- **ACTIONS TO TAKE**:
A: According to the passage on the European Commission's Microsoft case, how large was the fine imposed on Microsoft?
B: Please change "funnel" to "sieve" in the entries, covering everything from the line that contains "This screenshot has height=784, width=1517." down to the line that contains "will tap(1343, 316).", and give back only those lines with nothing else altered.

- **QUOTED TEXT**:

-------------------------

On March 24, 2004, the European Commission (EC) concluded a five-year investigation of Microsoft by imposing a fine of €497.2 million (over US$600 million) for anti-competitive practices in relation to its server and digital media player software in the European Union (EU). The EC found that Microsoft deliberately abused its market power by restricting interoperability between Windows-based PCs and non-Microsoft work group servers, and by tying its Windows Media Player (WMP) with its Windows operating system (OS). In the relevant markets, the EC's conclusion was that Microsoft had been able to acquire a dominant position and had created the risk of an elimination of competition. Accordingly, Microsoft's ongoing abuses resulted in a brake on innovation and harm to the competitive process, confronting consumers with less choice and higher prices. The EC ordered Microsoft to remedy the situation by taking the following steps:
  1. within 120 days, Microsoft must disclose documentation to allow non-Microsoft work group servers to achieve full interoperability with Windows PCs and servers. To the extent that the interface documentation is protected intellectual property, Microsoft would be entitled to reasonable remuneration for disclosing its proprietary software code; and
  2. within 90 days, Microsoft must offer to PC manufacturers an unbundled version of its Windows OS without WMP. Microsoft would retain the right to offer a version of its Windows OS with WMP; however, Microsoft cannot make the unbundled version less attractive or reduce its performance. To ensure compliance, the EC will appoint a Monitoring Trustee to oversee Microsoft's interface disclosures for completeness and accuracy, and to ensure that the two versions of the Windows OS are equivalent in terms of performance.

-------------------------

- **TASK DATA**:
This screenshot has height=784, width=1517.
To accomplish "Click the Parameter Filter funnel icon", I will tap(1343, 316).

-------------------------

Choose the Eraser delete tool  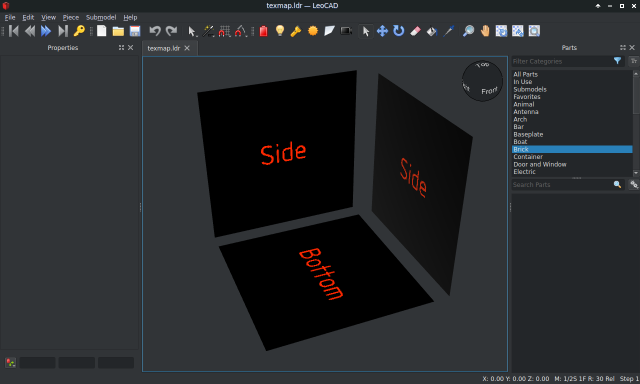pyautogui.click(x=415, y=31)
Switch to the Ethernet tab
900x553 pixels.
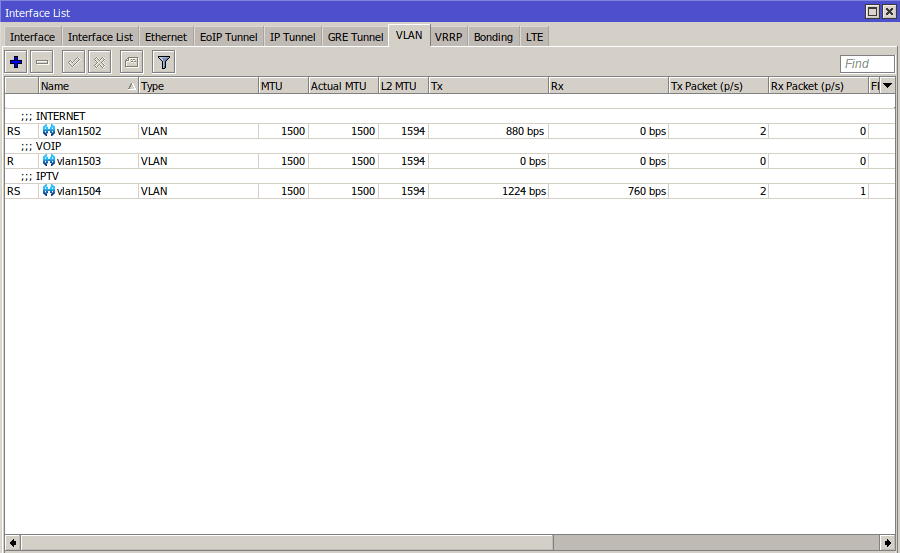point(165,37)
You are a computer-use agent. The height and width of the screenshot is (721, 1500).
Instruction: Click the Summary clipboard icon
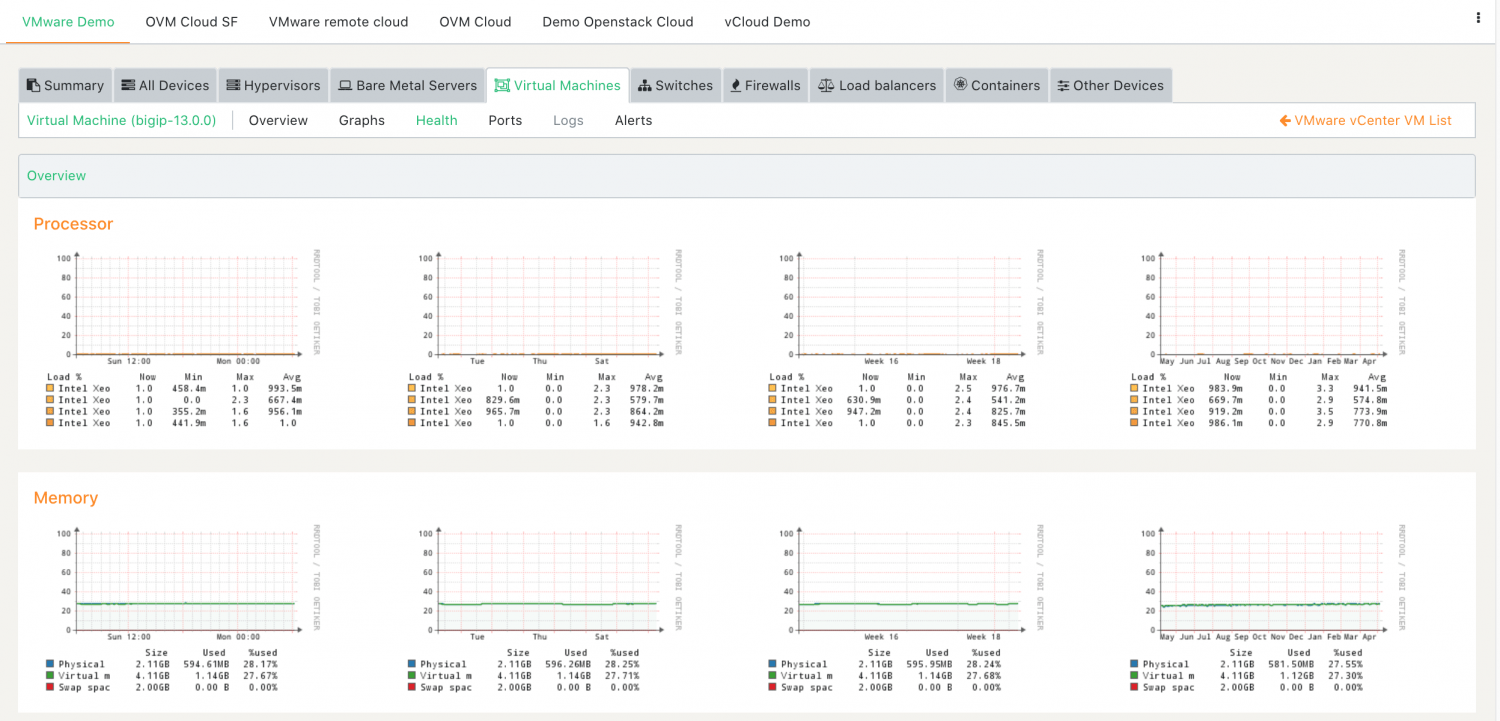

-------------------------

- **EXERCISE RESULTS**:
A: €497.2 million (over US$600 million)

B:
This screenshot has height=784, width=1517.
To accomplish "Click the Parameter Filter sieve icon", I will tap(1343, 316).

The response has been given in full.